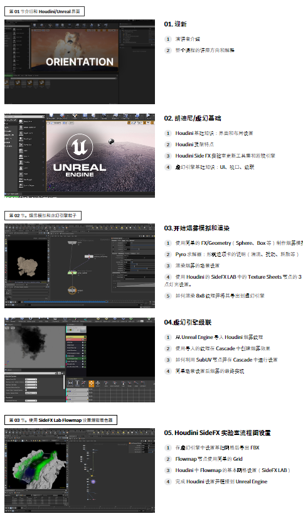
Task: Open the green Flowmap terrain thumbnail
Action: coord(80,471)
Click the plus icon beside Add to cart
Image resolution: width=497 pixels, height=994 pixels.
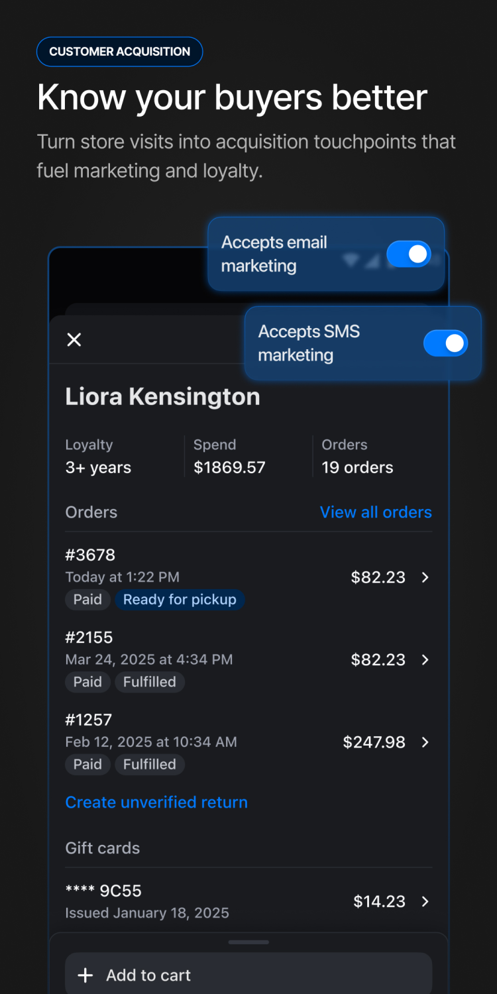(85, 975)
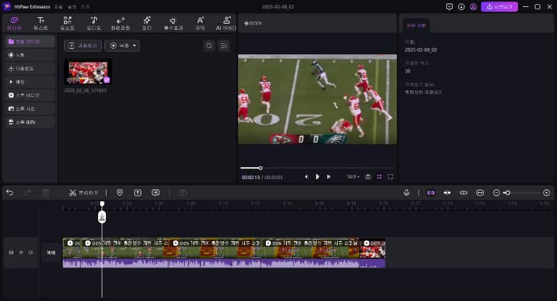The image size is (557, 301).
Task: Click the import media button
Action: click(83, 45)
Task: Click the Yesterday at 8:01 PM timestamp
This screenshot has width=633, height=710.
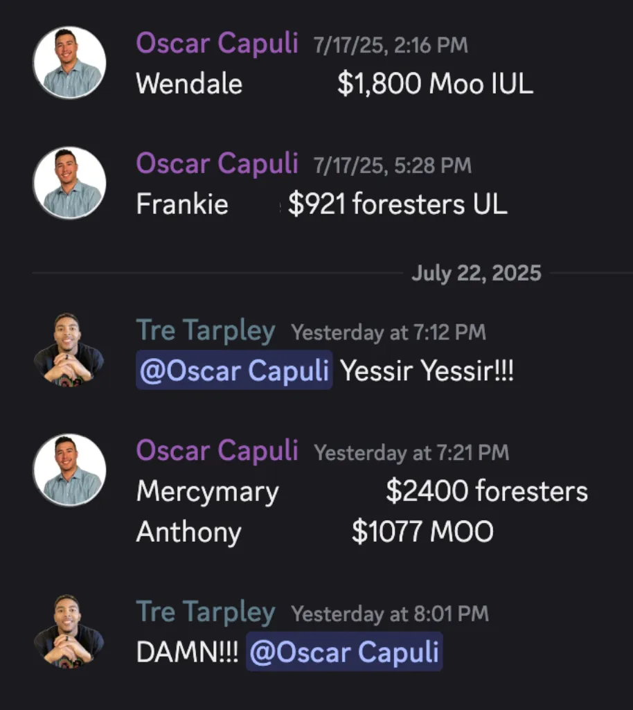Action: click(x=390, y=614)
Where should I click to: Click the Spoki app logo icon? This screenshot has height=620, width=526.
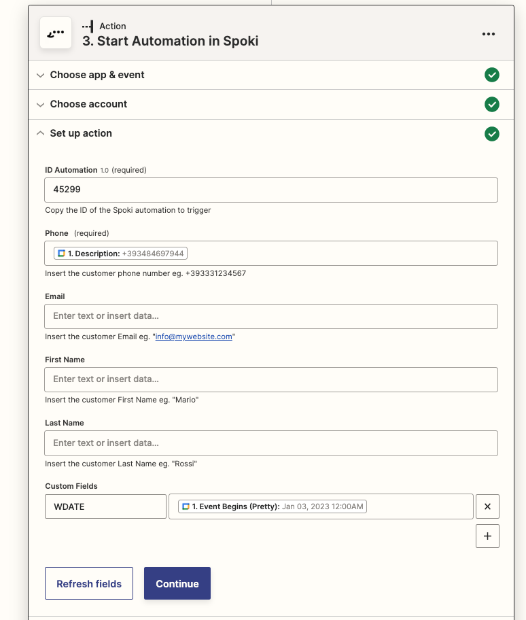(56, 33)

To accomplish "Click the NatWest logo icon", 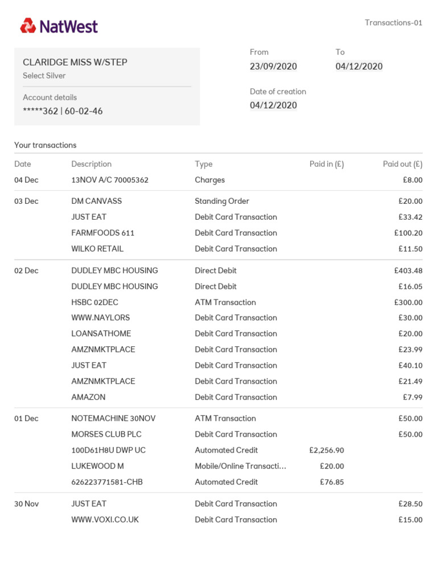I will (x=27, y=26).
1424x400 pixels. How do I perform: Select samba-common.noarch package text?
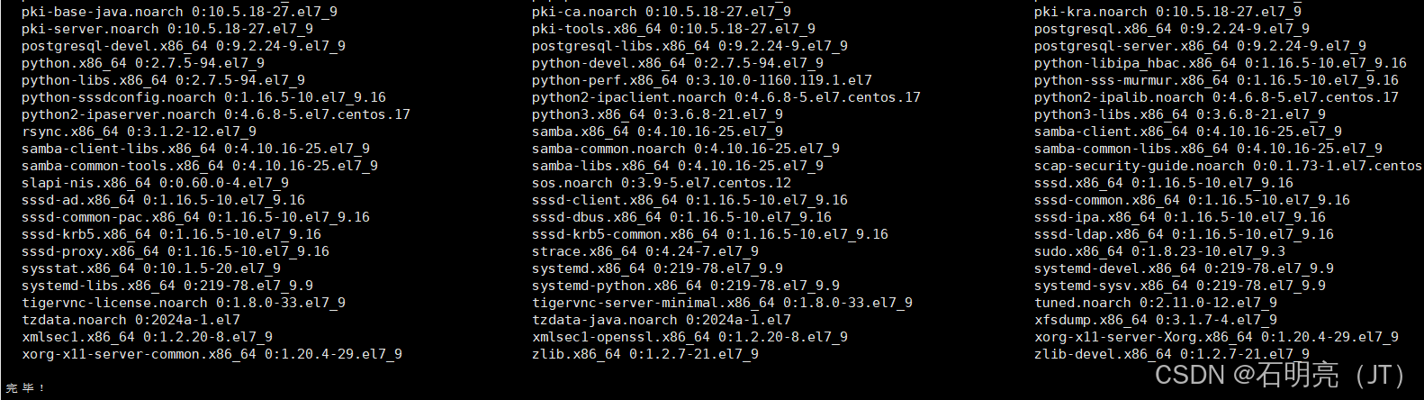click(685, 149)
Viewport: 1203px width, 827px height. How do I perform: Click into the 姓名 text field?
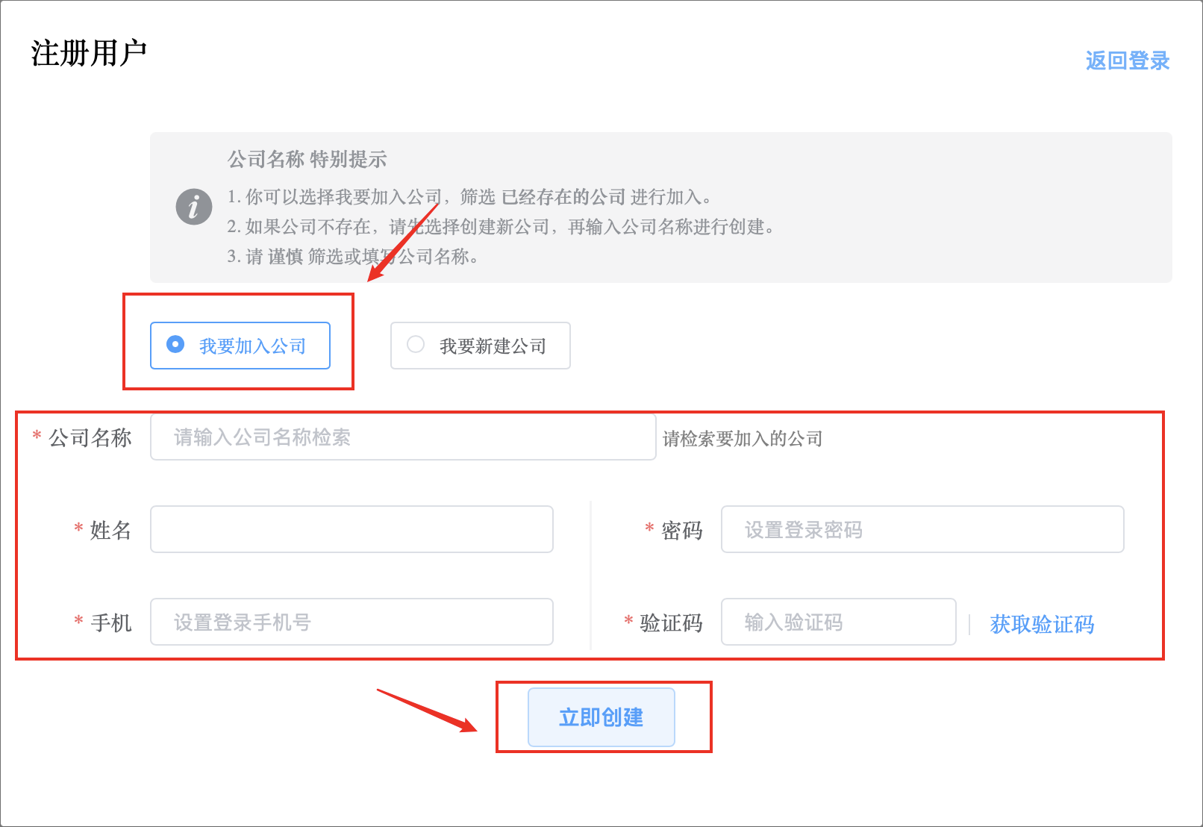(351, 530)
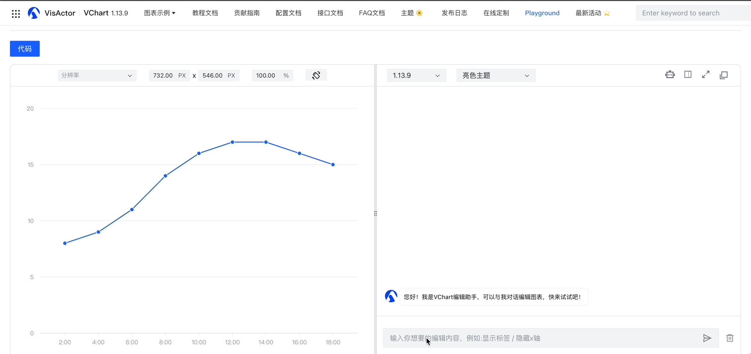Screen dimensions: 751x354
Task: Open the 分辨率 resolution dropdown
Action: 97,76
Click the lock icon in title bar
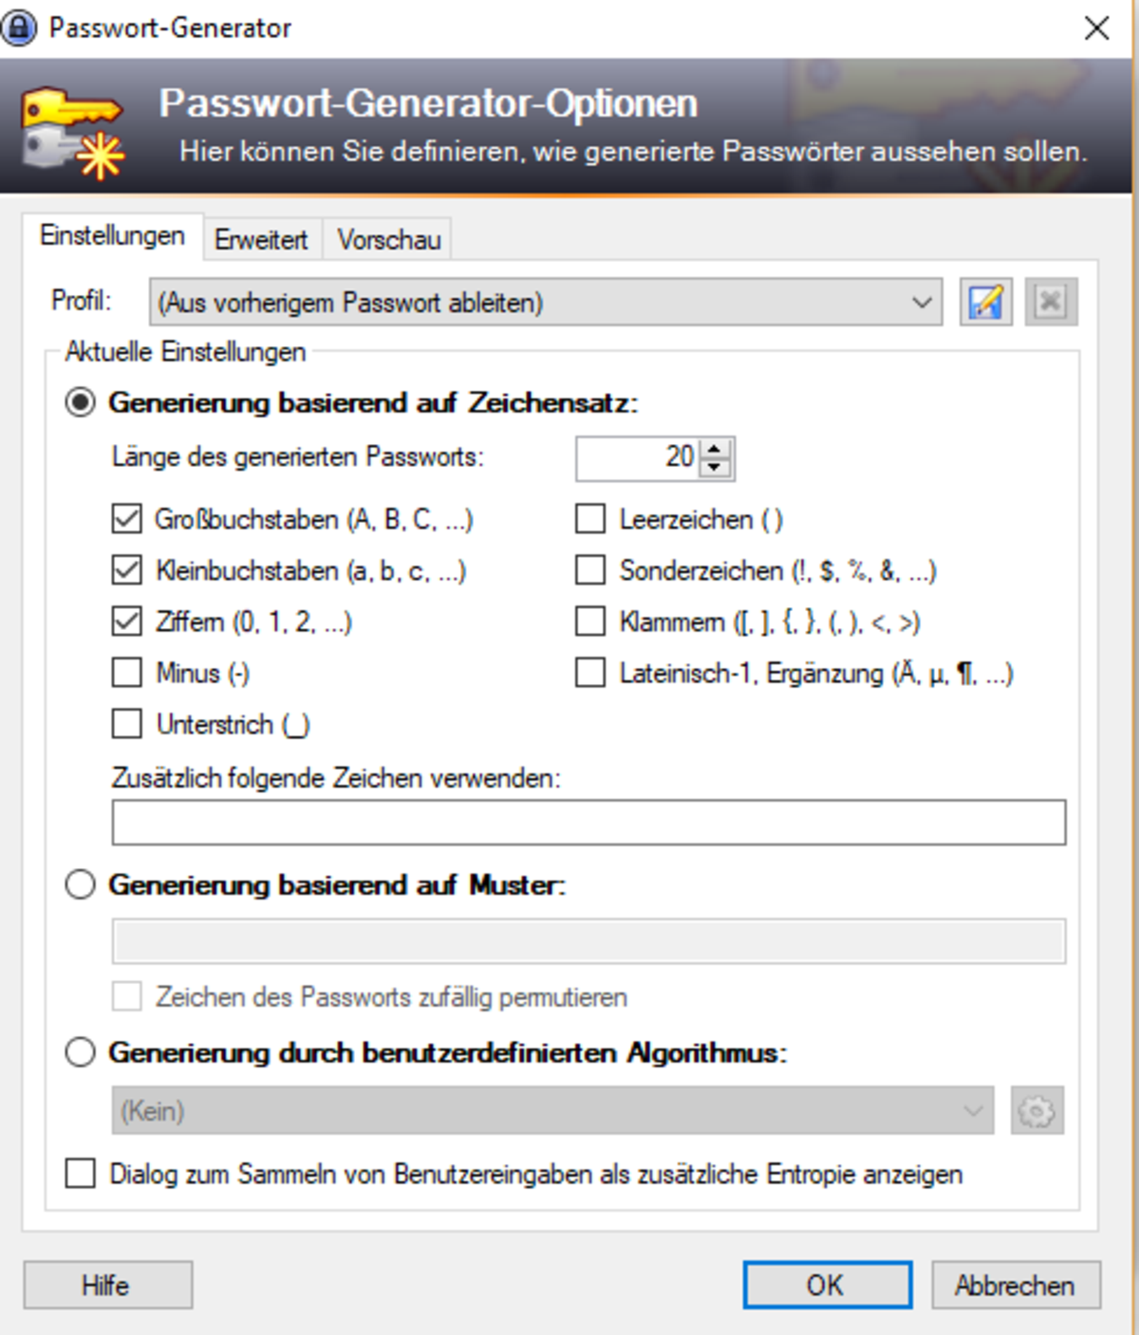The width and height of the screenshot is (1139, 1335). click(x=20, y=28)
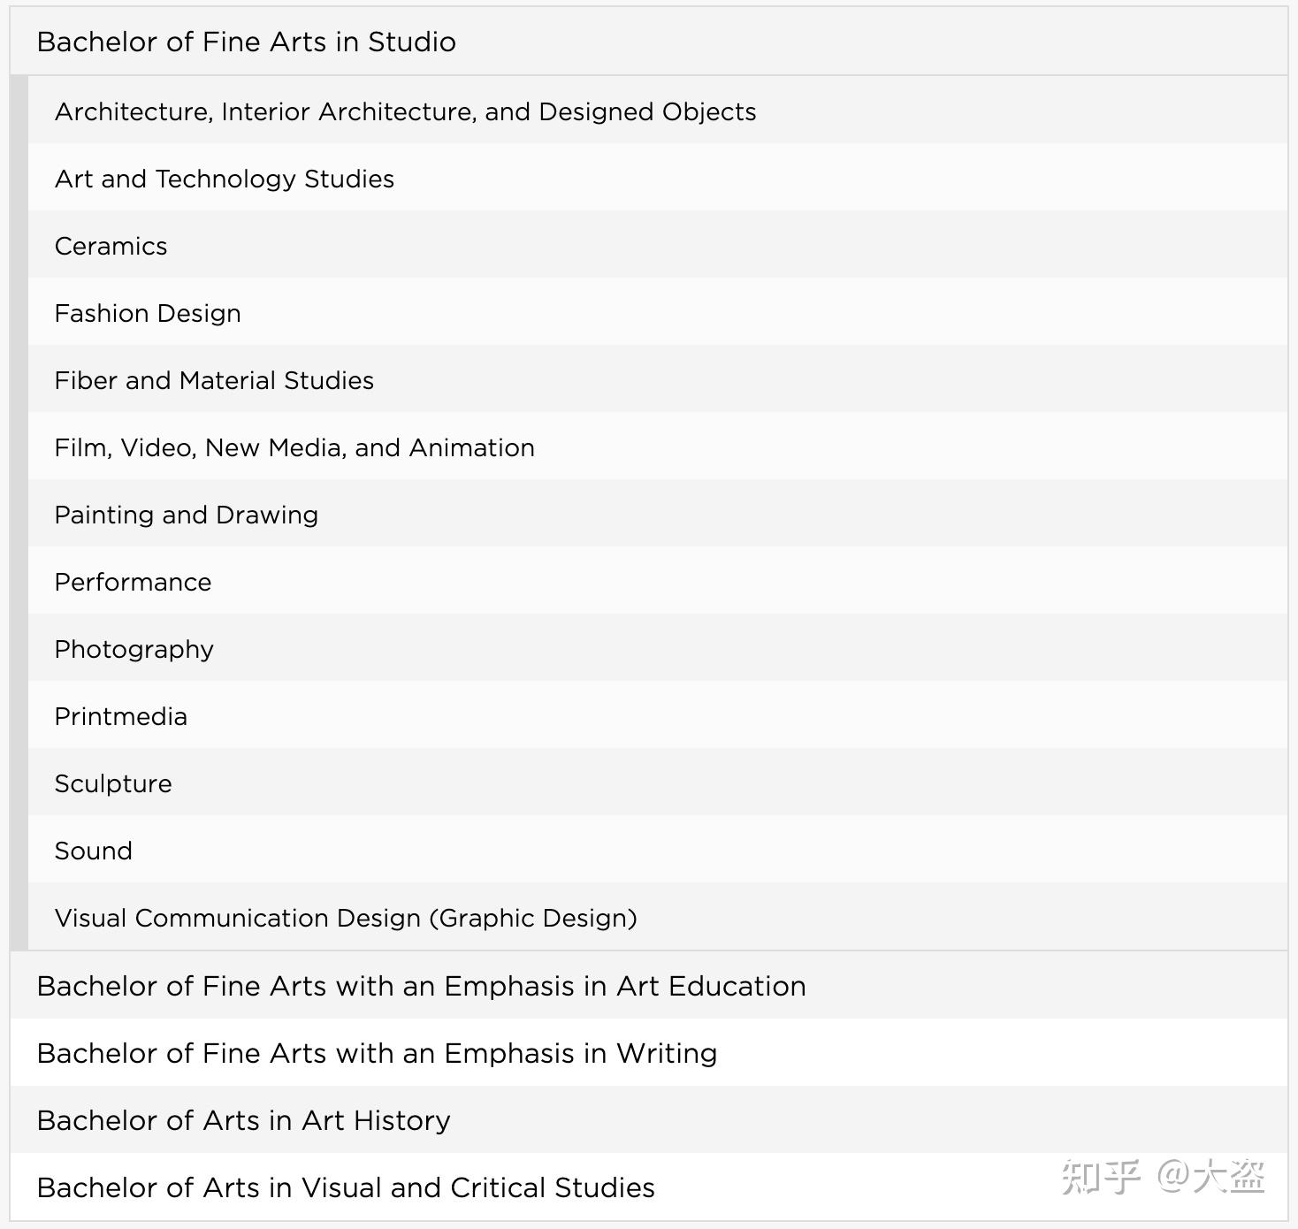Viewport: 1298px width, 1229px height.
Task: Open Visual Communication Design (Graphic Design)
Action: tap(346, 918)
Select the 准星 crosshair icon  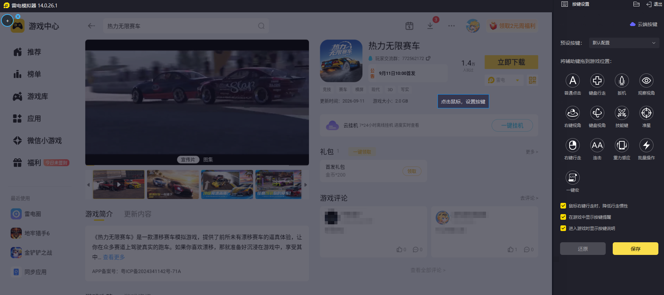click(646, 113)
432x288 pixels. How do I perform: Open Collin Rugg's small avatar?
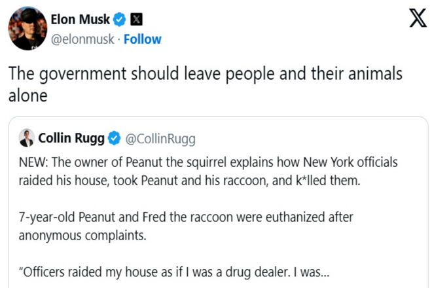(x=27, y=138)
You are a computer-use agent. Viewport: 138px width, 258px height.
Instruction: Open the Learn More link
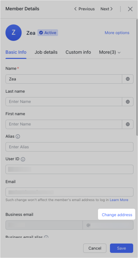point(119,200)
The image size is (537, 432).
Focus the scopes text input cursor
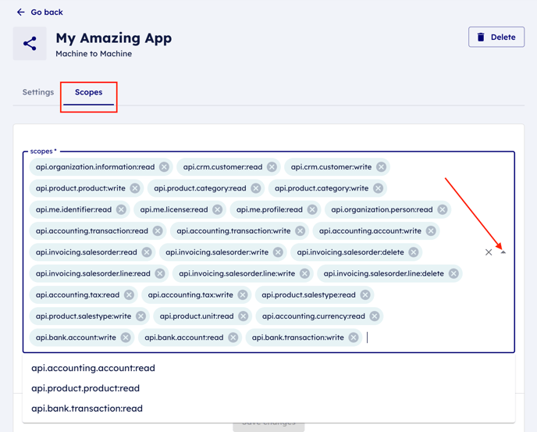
-----
-- Written exercise --
Copy the entries exactly, starting at the line that contains "You are a computer-use" and ending at the last line of the entries, with the pictures left out of your answer.

-- Solved exercise --
You are a computer-use agent. Viewport: 138px width, 258px height.
Instruction: Open the Learn More link
point(119,200)
The image size is (537, 432).
Focus the scopes text input cursor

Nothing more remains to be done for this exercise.